Status: To many thoughts in my head!!! ENJOY!!!!!!!!!!!! AND COMMENT AND SUBSCRIBE!!!

Two for One

Jimmy

It fucking sucked being dead. And realizing that being dead the hard way. It was the 29TH of December that I realized that no one could see me. Well, they could see my body, but not the ghost me. Some shit like that.

Everyone was devistated and crying. Even my brothers. Don't get me wrong, I don't think it's fucking pathetic that they were crying, It made me sad to realize that I couldn't confort them is all, to reasure them that I was alright.

That's when I remembered about my daughter for all intended perposes. I call her daughter because she has never had a father in her entire life and asked me if she can call me dad. And I said yes because I saw her as my kid.

As I walked out of my house that was now filled with perimedics, I walked to where Dazi lived. When I entered, I saw that the entire apartment was empty. I looked around confused until I remembered that her mother was in the hospital, giving birth to a baby boy. A baby boy that I knew, deep down inside of me, that was mine.

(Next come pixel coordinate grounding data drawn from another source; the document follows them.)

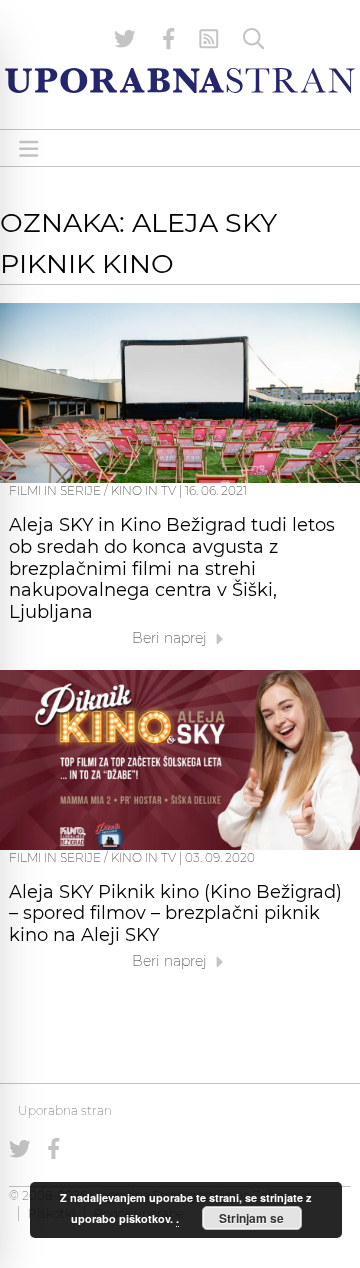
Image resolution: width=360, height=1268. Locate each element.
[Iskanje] (254, 39)
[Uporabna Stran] (180, 80)
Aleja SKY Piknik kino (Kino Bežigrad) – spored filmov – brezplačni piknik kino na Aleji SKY (175, 914)
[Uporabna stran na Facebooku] (169, 39)
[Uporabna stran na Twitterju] (125, 39)
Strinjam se (251, 1218)
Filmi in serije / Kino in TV (92, 490)
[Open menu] (29, 148)
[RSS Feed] (209, 39)
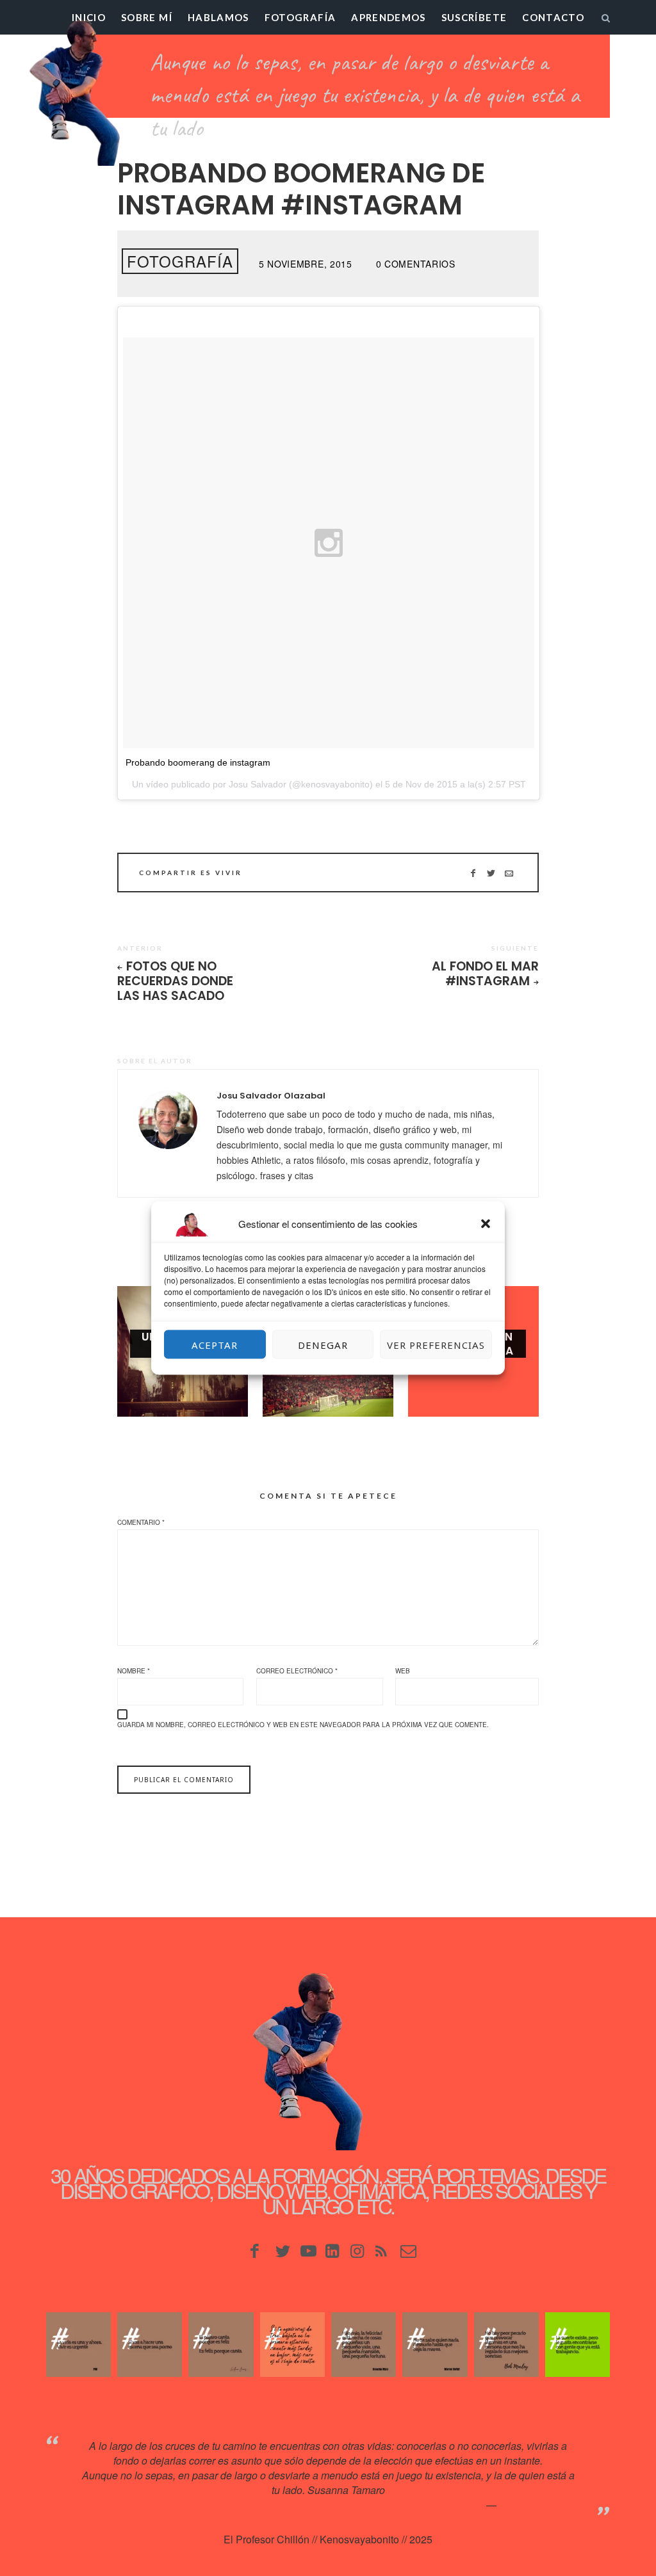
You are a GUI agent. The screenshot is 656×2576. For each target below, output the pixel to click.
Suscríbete (474, 17)
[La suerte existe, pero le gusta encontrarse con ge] (577, 2344)
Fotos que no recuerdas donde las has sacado (175, 981)
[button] (485, 1224)
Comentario (141, 1522)
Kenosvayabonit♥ (539, 2504)
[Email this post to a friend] (509, 872)
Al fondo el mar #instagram (485, 973)
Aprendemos (388, 17)
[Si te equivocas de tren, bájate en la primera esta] (292, 2344)
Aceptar (215, 1344)
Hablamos (218, 17)
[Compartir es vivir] (491, 872)
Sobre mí (146, 17)
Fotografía (300, 17)
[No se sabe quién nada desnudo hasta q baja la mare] (434, 2344)
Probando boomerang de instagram (198, 762)
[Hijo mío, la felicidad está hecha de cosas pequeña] (363, 2344)
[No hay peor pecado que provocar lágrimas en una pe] (506, 2344)
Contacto (553, 17)
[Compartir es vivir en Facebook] (473, 872)
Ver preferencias (436, 1344)
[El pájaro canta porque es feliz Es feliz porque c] (220, 2344)
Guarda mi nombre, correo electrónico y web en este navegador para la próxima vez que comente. (303, 1724)
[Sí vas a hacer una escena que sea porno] (149, 2344)
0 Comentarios (415, 263)
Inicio (89, 17)
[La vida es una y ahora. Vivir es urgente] (78, 2344)
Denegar (323, 1344)
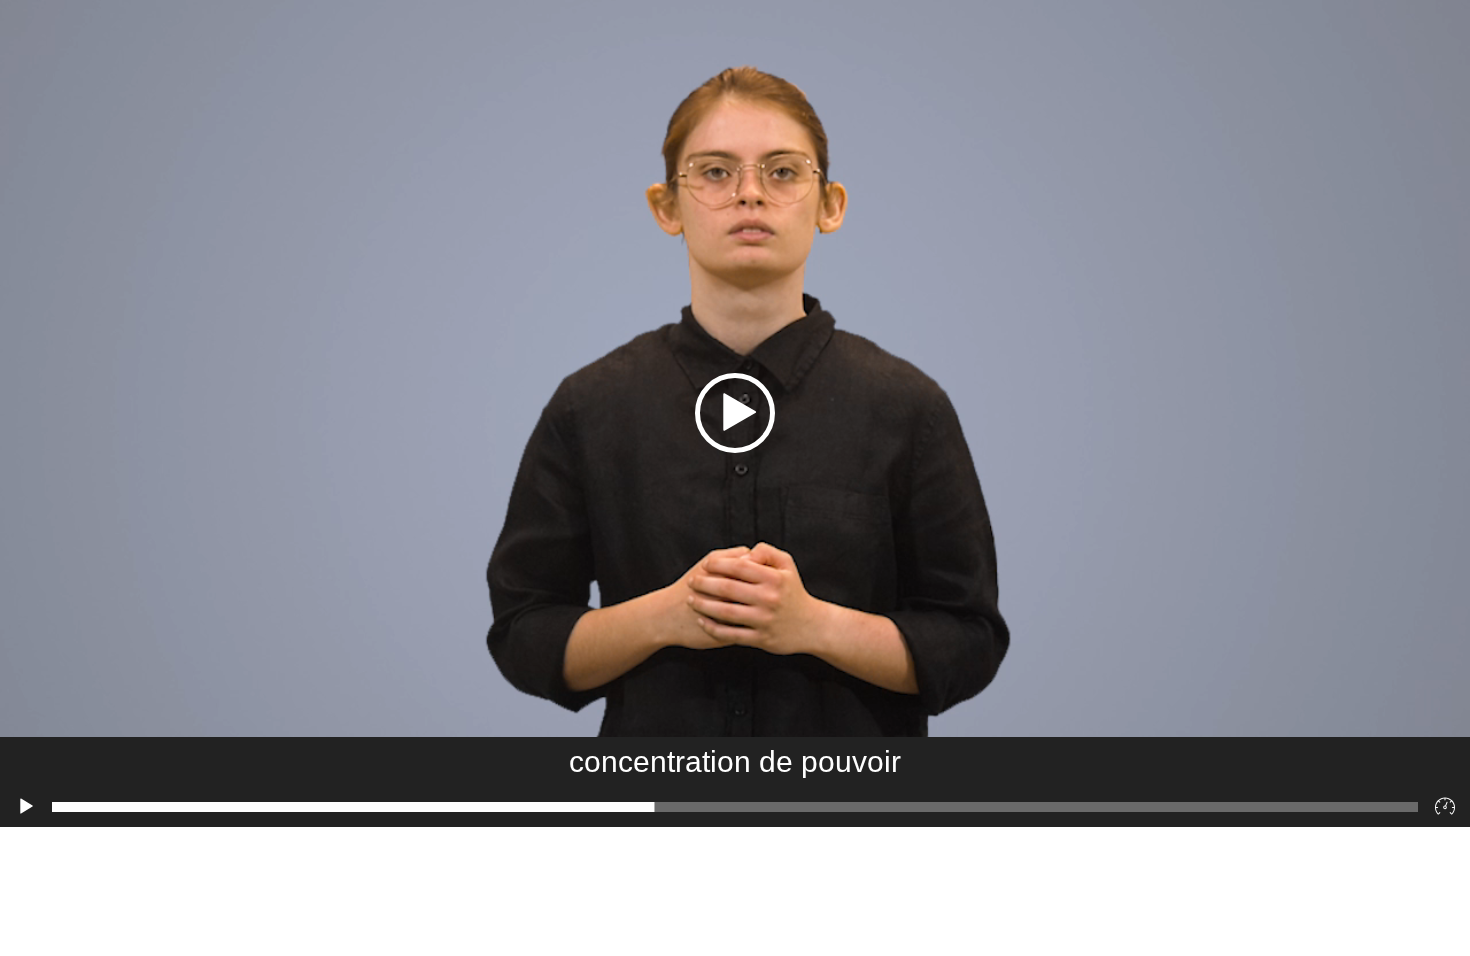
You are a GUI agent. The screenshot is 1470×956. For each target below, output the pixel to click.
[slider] (735, 807)
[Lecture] (26, 807)
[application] (735, 413)
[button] (735, 413)
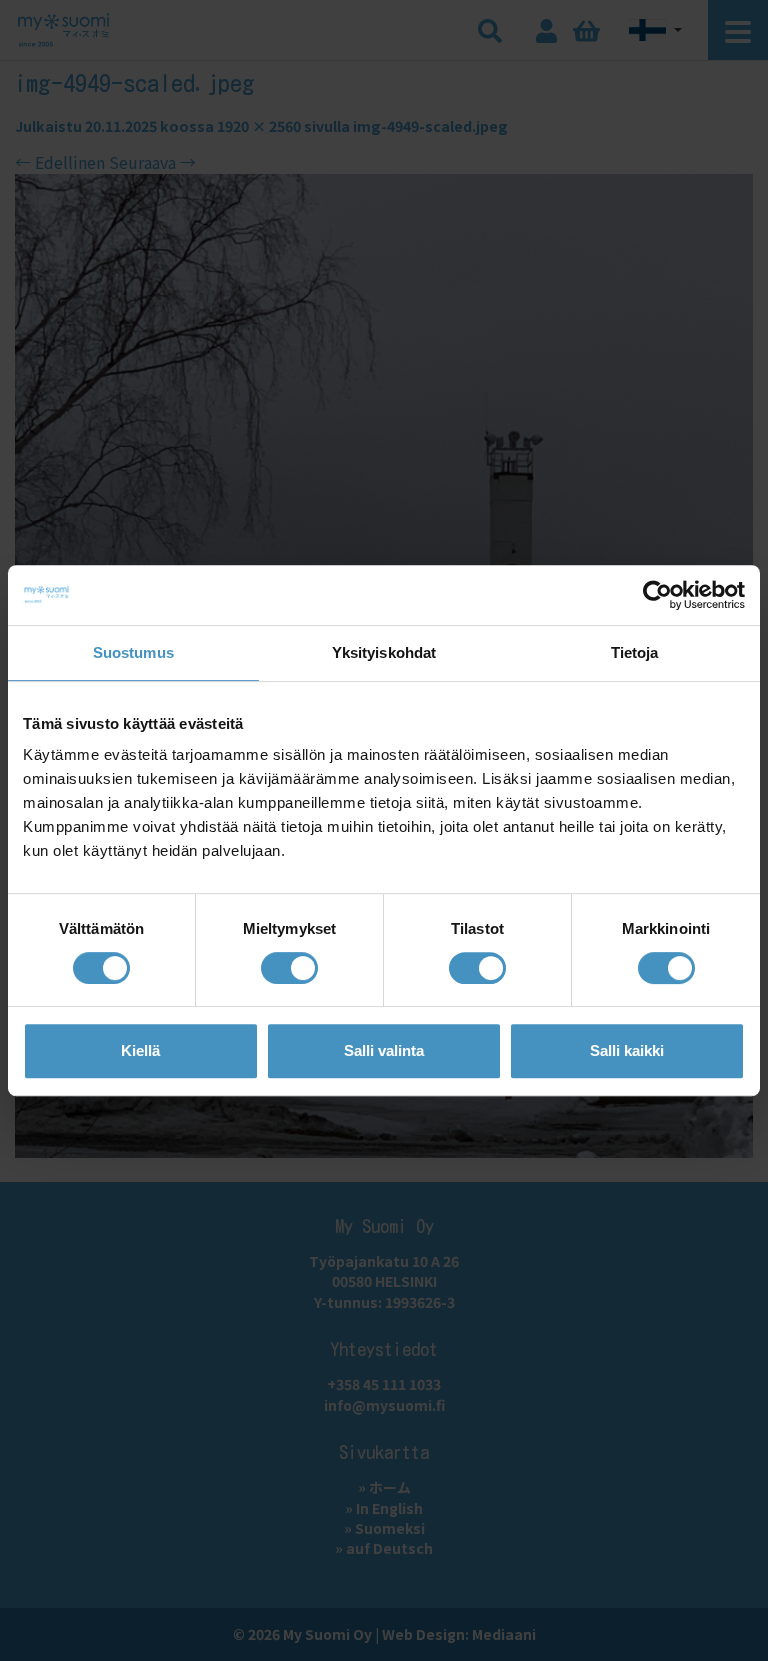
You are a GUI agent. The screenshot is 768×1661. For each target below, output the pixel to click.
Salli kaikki (627, 1050)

As I hurried to the hospital, I remembered when I made the mistake of having sex to her whore of a mother. Don't get me wrong, I don't regret having a kid, but I wish that it was with a girl that I loved, not a drunken hook up. When I entered the hospital, I floated up to the forth floor where I knew that they were all at. When I entered, I entered in time to hear Dazi's mom say that she put her name as the mother of the child. And that it is now her responsability.

I was fucking mad as fuck when I heard her say that. How dare she make a sixteen year old be a mother? She still has school and a career ahead of her! As I went over to where Dazi was standing, I saw her holding the baby. MY baby. Looking down at the creation I had help make, my ghost heart melted when I met my eyes.

"You are a little long, aren't you?" Dazi said as she looked down at the bundle in her arms.

The baby cooed in response.

Dazi laughed and I heard he voice crack. Looking at her, I saw tears in her eyes.

"I wish you daddy was here, Jacob. He would have been so proud of you. Little Jacob Penn Sullivan," Dazi said as she bent her head down and kissed my babies forehead.

I was shocked but not really so shocked that she knew I was the father of this child because I told her that I slept with her mother. She wasn't mad bacause she knew I was drunk and that her mother would fuck anything with a dick attached to it. But I was shocked to know that she knew I had died.

But now, looking over at her as she walked out of the room and onto where the railing was, I knew I made the right choice. The chocie to stay behind and watch over them both. The Big Guy Upstairs said that it was alright for me to stay behind and said when I'm ready, I will be granted my accese to heaven.
♠ ♠ ♠
this will happen at times. kinda sucks. but a look into Jimmy.